Read through the listing below and return only the lines containing "Click".

§ **DATA SHOWN**
>>>>>

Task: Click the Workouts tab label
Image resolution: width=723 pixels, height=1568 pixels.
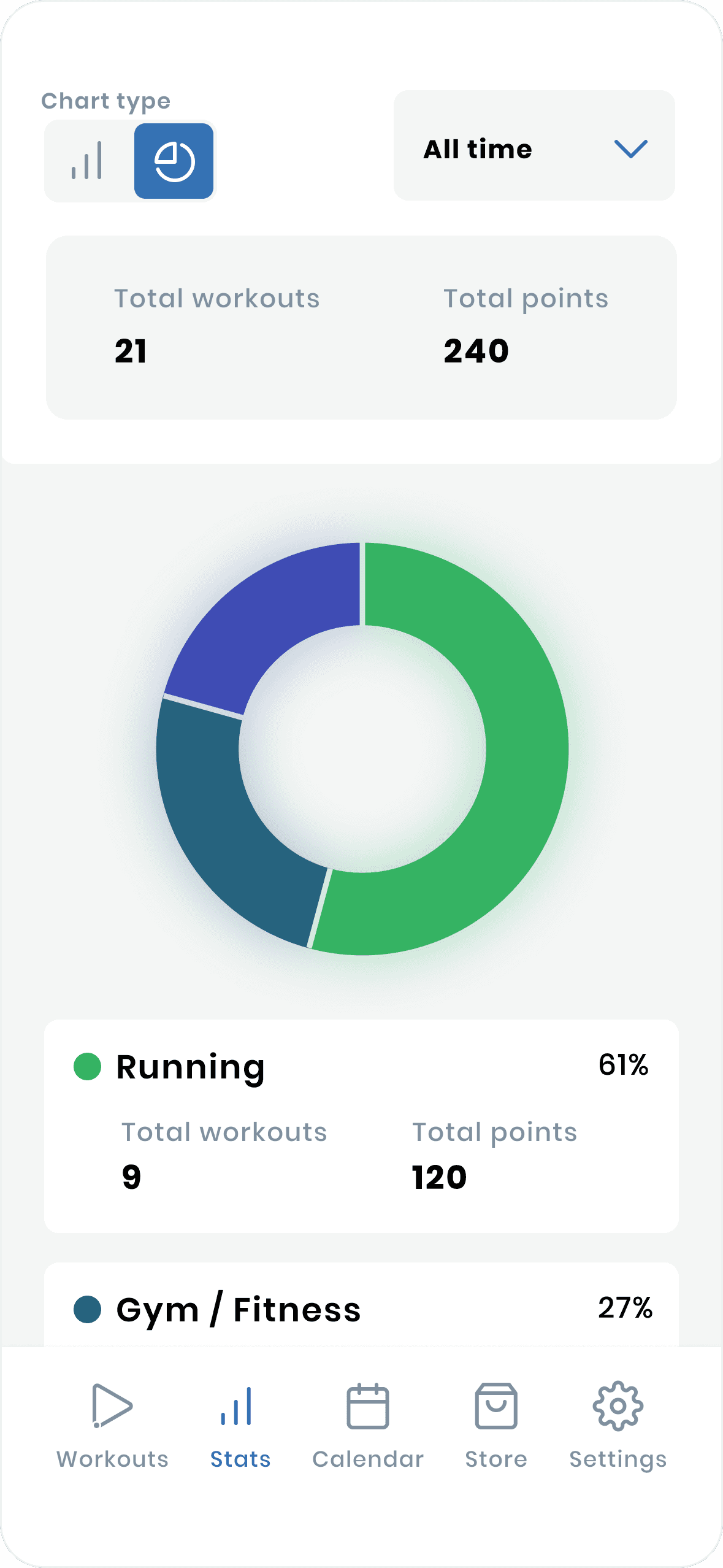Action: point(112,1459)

<<<<<
>>>>>

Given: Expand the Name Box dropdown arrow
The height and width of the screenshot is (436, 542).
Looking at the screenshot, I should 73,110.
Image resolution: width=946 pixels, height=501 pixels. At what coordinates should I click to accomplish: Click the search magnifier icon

<<<<<

§ **ANSWER SPACE**
Task: Click the Workouts tab label
Image resolution: width=946 pixels, height=501 pixels. At what coordinates should I click to accomplish: Click the search magnifier icon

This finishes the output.